Unfortunately, bye weeks haven't been kind to the Seahawks throughout their history, including under current head coach Pete Carroll.
A Brief History
The NFL began giving teams a week off during the regular season in 1990. In 1993, teams were given two bye weeks, but that only lasted one year before the second bye week was dropped.
In the first five of those years, the Seahawks lost all six of their games that came after a bye week. Their first win following a bye didn't come until 1995, with a 27-10 win over the Denver Broncos.
In the Mike Holmgren era, the team was especially bad in its first game after a bye week. The Holmgren-coached Seahawks lost the game following their bye in each of his first six seasons with the team. His first win in the game following a bye week didn't come until the 2005 Super Bowl season. Overall, Holmgren only had two wins in the first game following his team's bye week during his time in Seattle.
The Seahawks have just six total wins in 24 regular-season games following a week off.
The Pete Carroll Era
Initially, Pete Carroll looked like he might reverse the trend. In his first season as head coach in Seattle, the Seahawks went on the road and defeated a good Chicago Bears team. It was arguably the best win of the year for Seattle because of the quality of the opponent.
Unfortunately, things have gone downhill for Pete Carroll and the Seahawks since then. While the talent on the roster has improved, the performance on the field in games following the bye has gone downhill.
In 2011, the Seahawks went into Cleveland and lost to an awful Browns team. Seattle scored just three points in that game and managed to pick up just nine first downs. There were some mitigating circumstances, like the absence of their starting quarterback and running back, but overall, it was a very poor effort by the Seahawks.
Last year, neither side of the ball brought its usual energy after the week off. The offense only managed 14 points, and the defense gave up 17 points in the fourth quarter to a rather mediocre Miami Dolphins team. Even a kick return for a touchdown by kick returner Leon Washington couldn't save the Seahawks from losing.
In some ways, that loss to Miami in 2012 was far worse than the loss to Cleveland the year before. Seattle wasn't missing key players like it was against the Browns, and the 2012 team was a much more talented roster as well. That loss to the Dolphins also stands out because it was Seattle's only loss in the final eight games of the season.
Even before this week's game is played, the bye week has already been tough on the Seahawks this season. Both Brandon Browner and Walter Thurmond were suspended for violating the league's substance abuse policy. Now, the Seahawks will be a bit shorthanded as they try and reverse their luck in these games.
What It All Means
While all of this history might be interesting, it can be argued that it will have little influence on Monday's game against the New Orleans Saints. When the teams take the field, no one will care that the Mike Holmgren teams lost many of their first games post-bye week.

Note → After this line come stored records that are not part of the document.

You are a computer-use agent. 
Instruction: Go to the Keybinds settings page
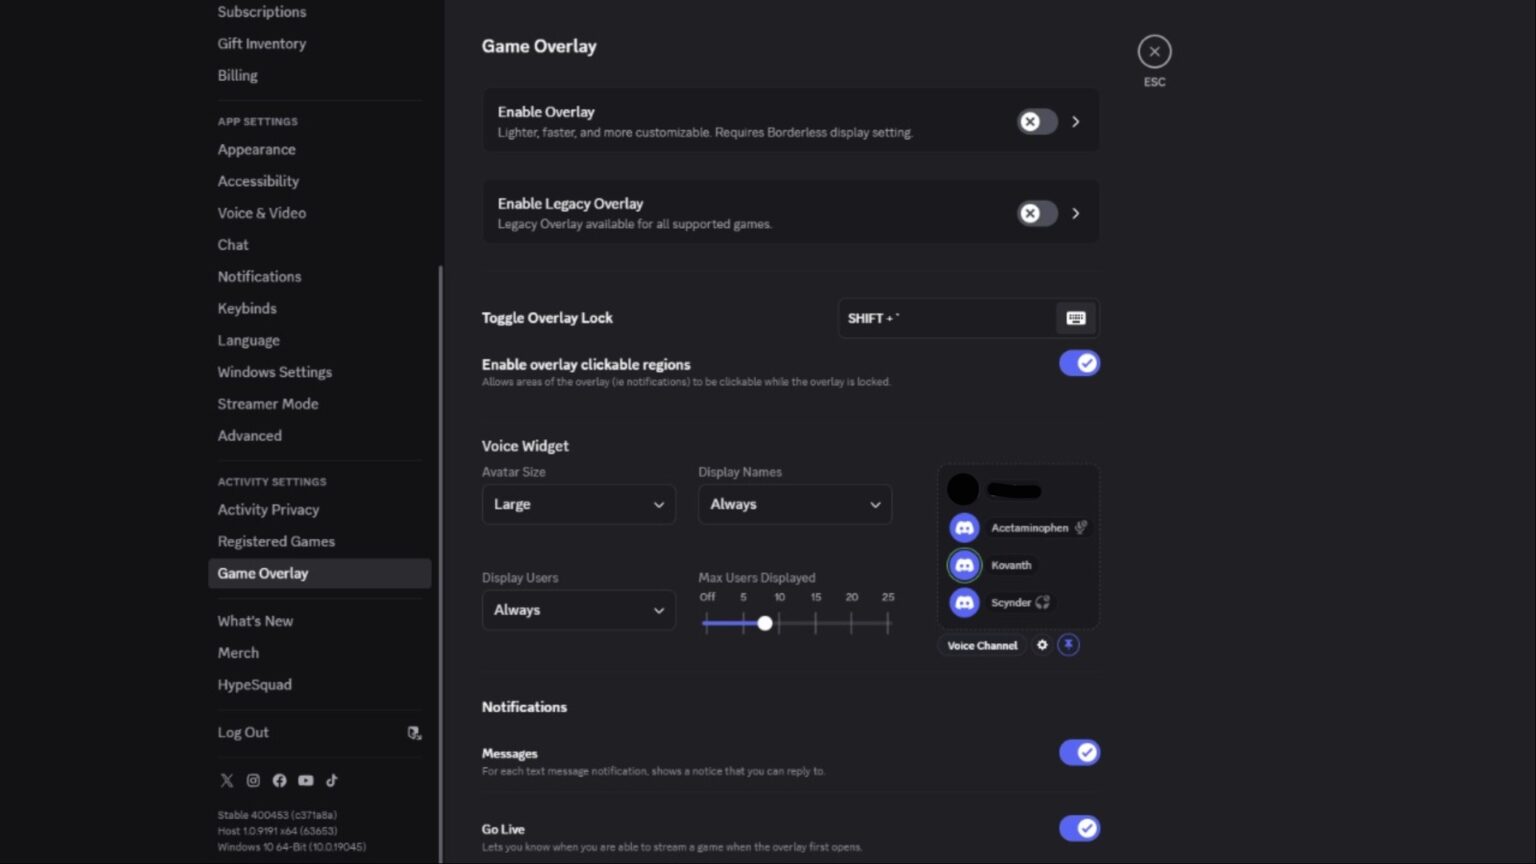point(247,308)
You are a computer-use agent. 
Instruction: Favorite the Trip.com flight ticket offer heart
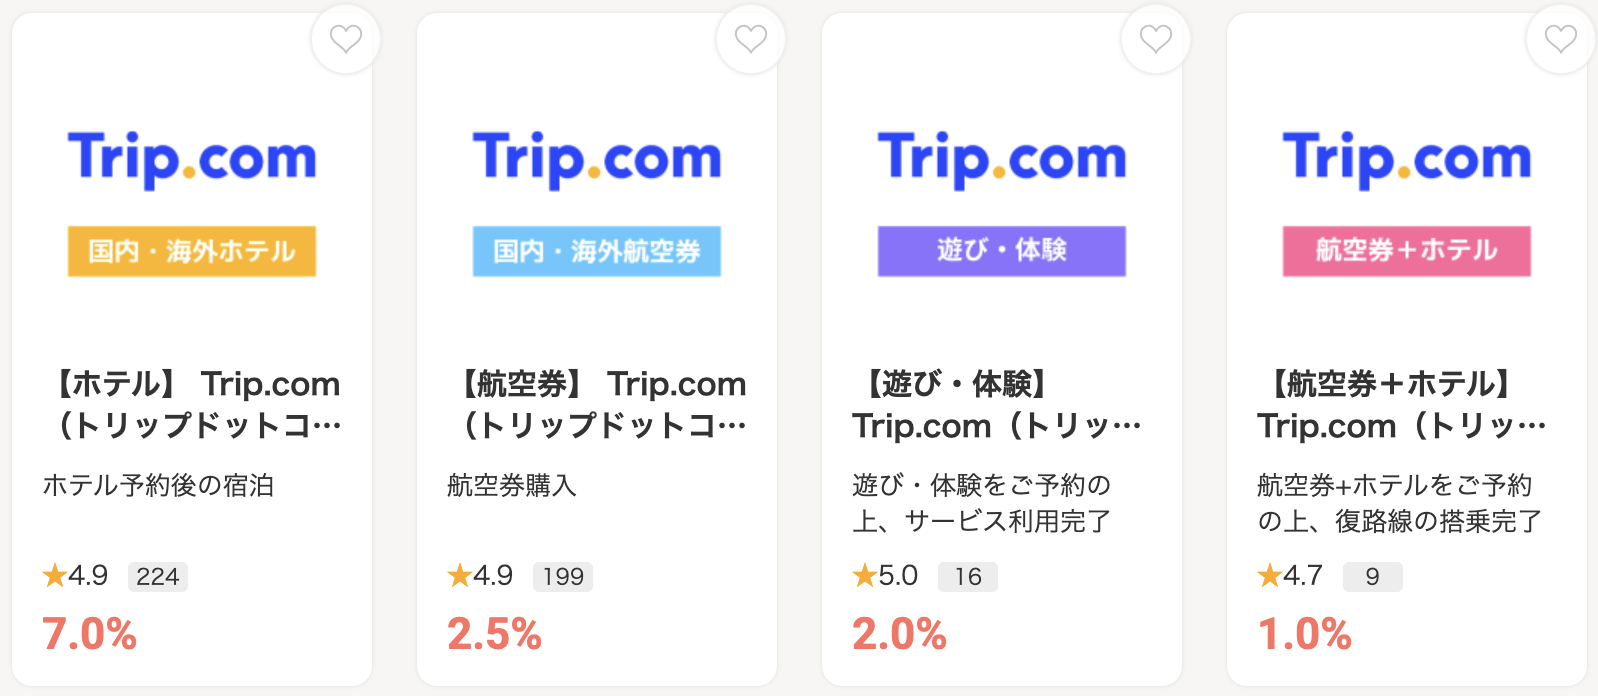(x=751, y=39)
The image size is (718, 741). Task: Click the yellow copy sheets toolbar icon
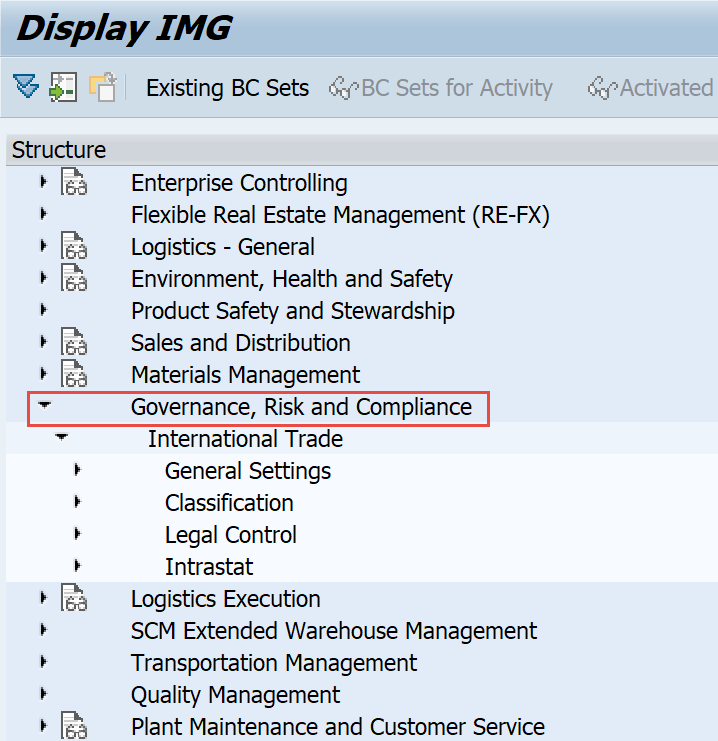coord(103,87)
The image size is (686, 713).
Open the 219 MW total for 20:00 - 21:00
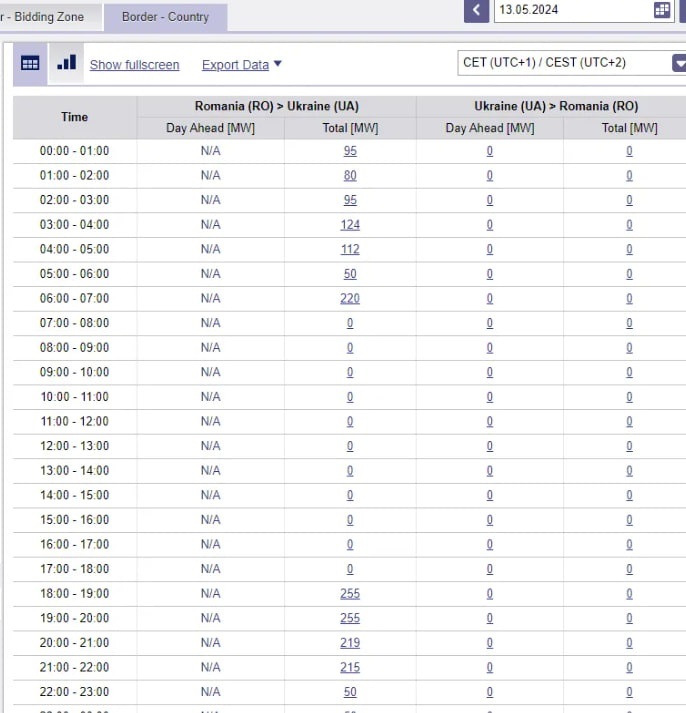350,643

With the Pete Carroll teams, it is is unclear if the Seahawks have indeed followed Seattle's historical trend. There's one big win, one bad loss and one injury-plagued game where it is unclear if the bye week had any influence on the outcome, despite the poor result.

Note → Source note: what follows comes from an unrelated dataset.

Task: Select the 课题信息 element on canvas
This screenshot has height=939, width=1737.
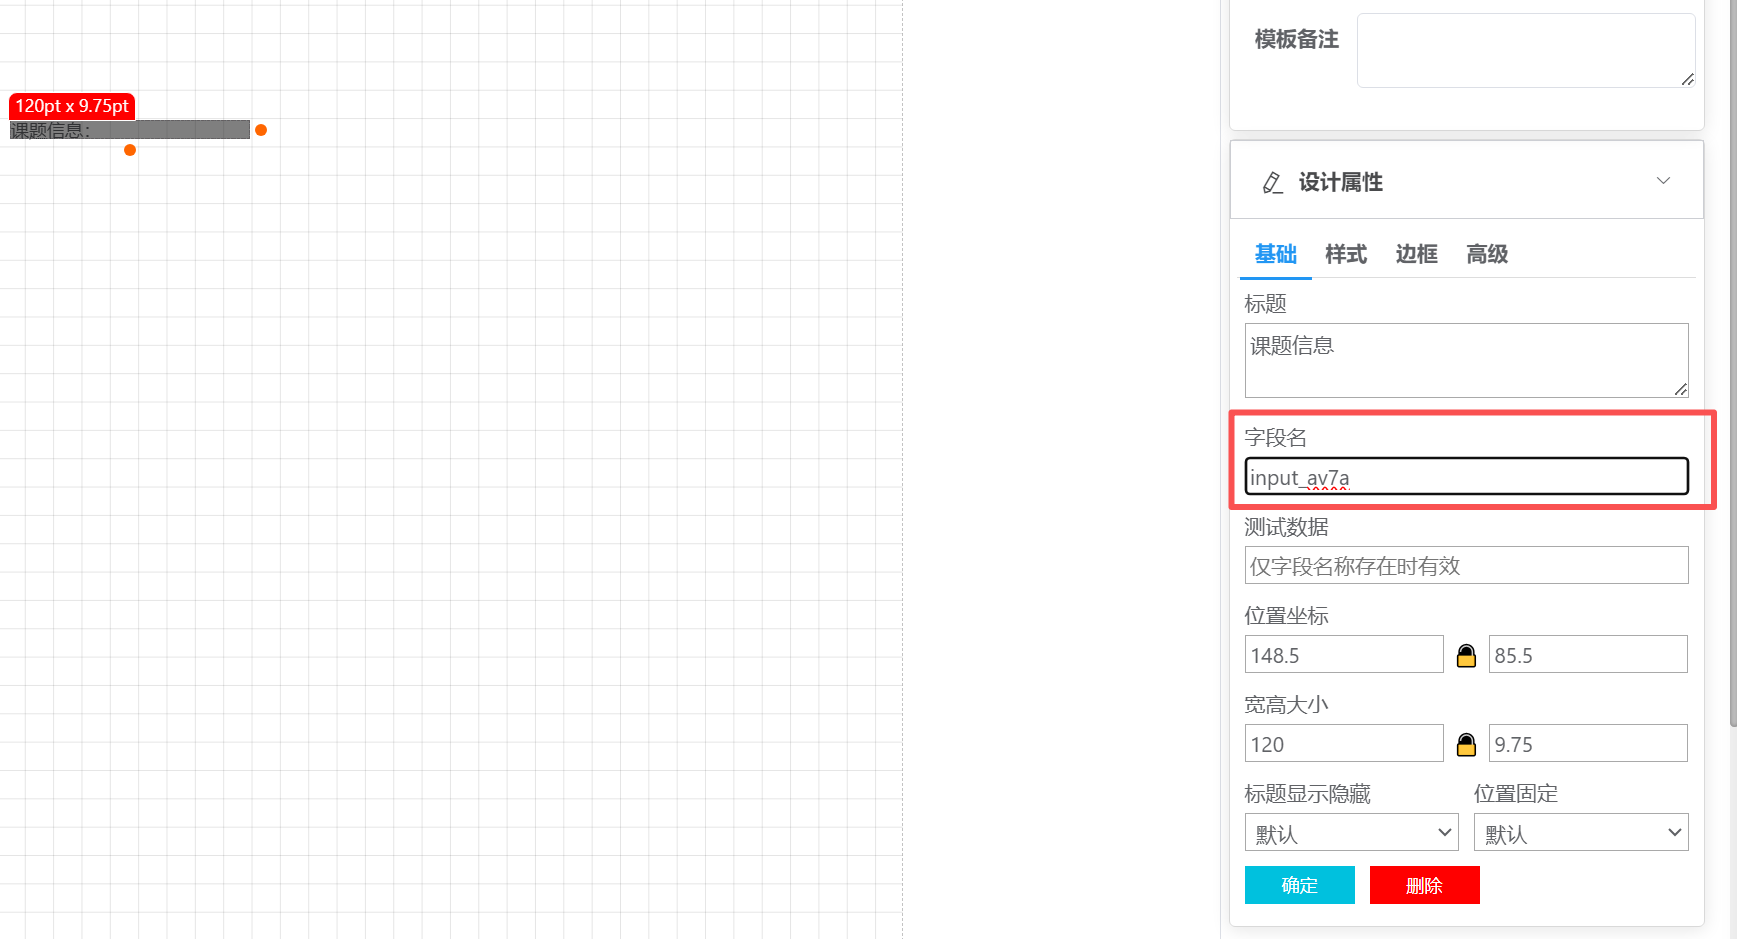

Monday's game will also be the first time that a Carroll-coached Seahawks team will play its game at home after a bye week. Hopefully, any lack of energy on the field won't be a problem with the 12th Man worked up into a frenzy in the stands.
This game will be a test to see if Seattle's young team learned a lesson from the result a year ago. If the Seahawks can come out of the game against the Saints with a victory, then perhaps Pete Carroll can finally turn around the franchise's fortunes in games follow a bye.